Is the pen is mightier than the keyboard ?

fountain pen

My name is jackspratt823 and I am an addict. Not whisky, not horses, not drugs. It’s something far more powerful, far more irresistible than any of those.

Fountain pens.

Can’t get enough of them. Like all addictions, the root of the problem goes back to my childhood. When I was at primary school we had these dip pens- dreadful things- like cocktail stick with a bent nail at the end to act as a nib. But then I got my first fountain pen- a Conway Stewart Dinky- and I was hooked. I like the clever machinery inside- the little plastic balloon that sucked up the ink from the bottle, and the lovely, liquid line which streamed on to the paper. It was love at first sight.

I don’t know how many I’ve got. I think it was forty seven at the last count. I’m an eclectic collector- a jackdaw- if it catches my eye, then I’ll buy it. But I’m not a fountain pen geek- one of those souls who carry seven different pens to work every day, with a different colour of ink in each one. No. That’s not me. I have an informal rota of pens I like- sometimes it’s the silver Cross my wife bought me, sometimes it’s the Parker Centennial ( big, black, classy. Use this to write out a shopping list and you feel as though you’re signing a treaty.)

Why bother ? Why not type it out on your computer/phone/tablet/hairbrush ? It’s the physicality of the act ot writing which appeals. Your ideas and intentions flow down your arm and into your fingers and onto the paper. It’s real.

Typing on a keyboard is a more abstract process.
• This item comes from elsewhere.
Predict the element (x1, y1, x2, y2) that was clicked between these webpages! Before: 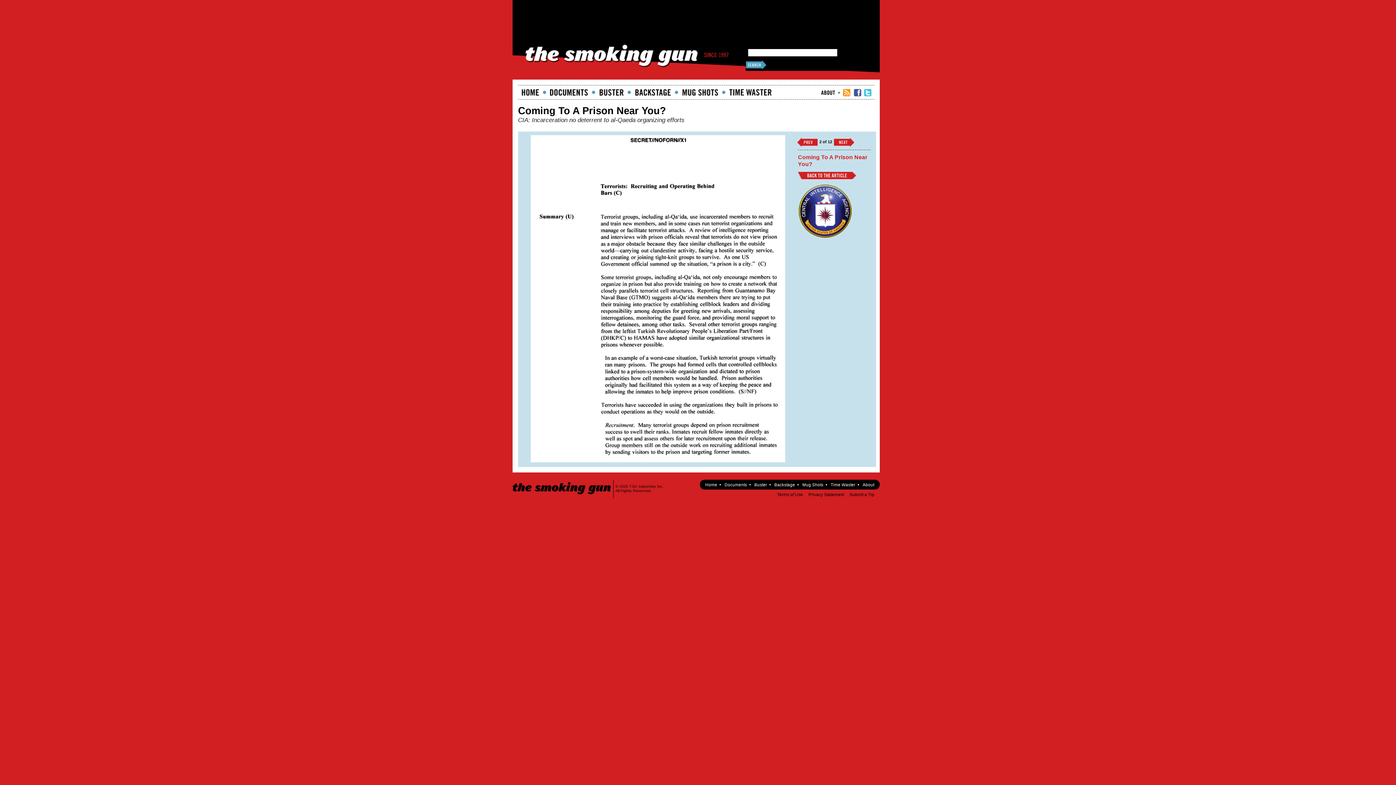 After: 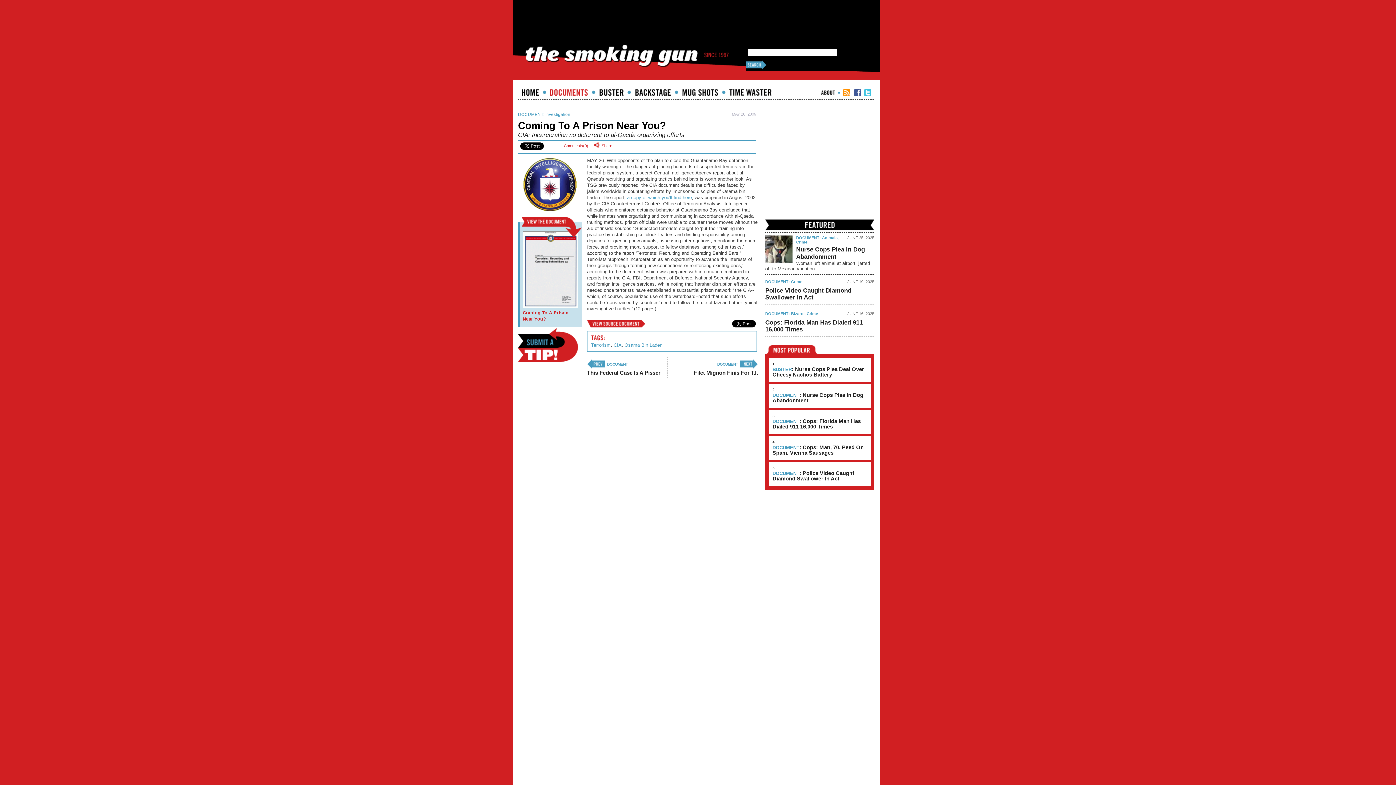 Action: label: Back to Article bbox: (798, 172, 856, 179)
Your ideas are turned into a string of binaries ( I suppose) and appear on the screen in clusters of dots which look like letters. Somehow, there’s a gap between what you’re thinking and what appears on the screen.
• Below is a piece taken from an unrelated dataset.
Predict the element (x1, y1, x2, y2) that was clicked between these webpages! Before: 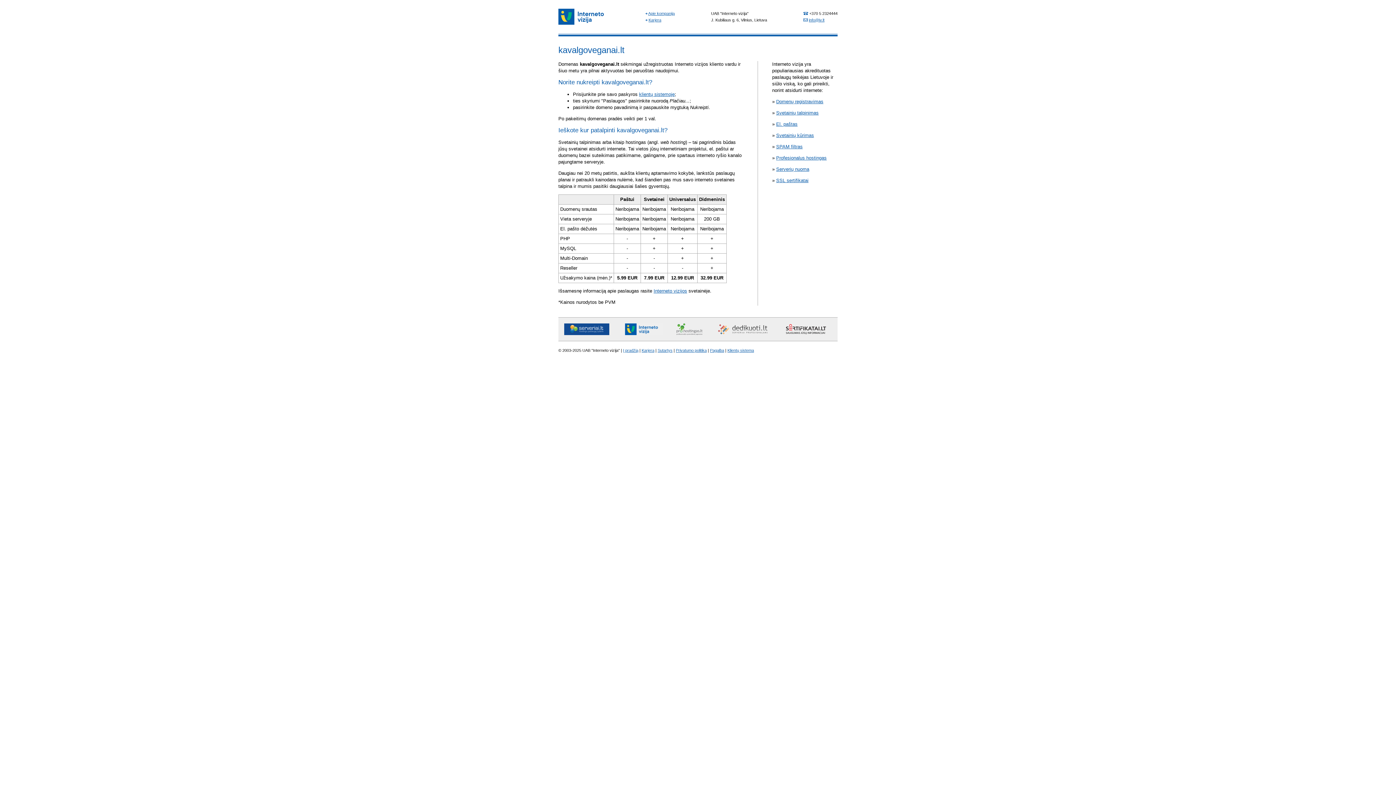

And there’s no digital equivalent of handwriting ( there probably is but I haven’t seen it yet.)
Don’t get me wrong- I love the flexibility which word processing brings- the ability to cut and paste, the ability to organise an argument clearly. That’s brilliant. But I hate predictive text- that is creepy- you type something and some strange entity in the machine decides that you’re not allowed to say that. I’ve never heard of a fountain pen running amok.

And word processing speeds up the way you write. I always type medium to long pieces.

Which brings me to consider what writers did before the invention of the typewriter ( mechanical w/p) and the personal computer.

They wrote it all out. By hand.

Take Charles Dickens. Most modern novels run to about 60k words. A Dickens novel is, say, three or four times as long. Maybe 250,000 words.

Think about it.

How many bottles of ink did he get through a week ? Did he write at night ? If so, what was the candle bill ? Did he get a sore wrist ? Consider the motivation he must have had to put himself through what was a considerable ordeal.

And what goes for Dickens, goes for all the pre-19C writers.

Which leads me to this fascinating account of handwritten manuscripts. You can see it here :

So, where do you stand ? Word processor ? Fountain pen ? Roller ball ? Biro ( surely not…very smudgy.)

Tell me about the ways you use to transport those ideas down the arm and into the internet.


3 thoughts on “Is the pen is mightier than the keyboard ?

  1. I love fountain pens. My dream is to buy a custom-made Nakaya—one day. Right now I write with a Lamy in a Rhodia webbie. I just love the.. authentic feeling. And narcissism has got something to do with it, too, I suspect. The sight of one’s own handwriting, provided it’s any good, of course.

    But you’re right. It can get too slow sometimes, for example while writing a first draft, when you’re supposed to get the ideas down as quickly as possible. For this I just use a full-size keyboard. I can’t imagine how Dickens did it. What about the rewrites? Editing and proofreading?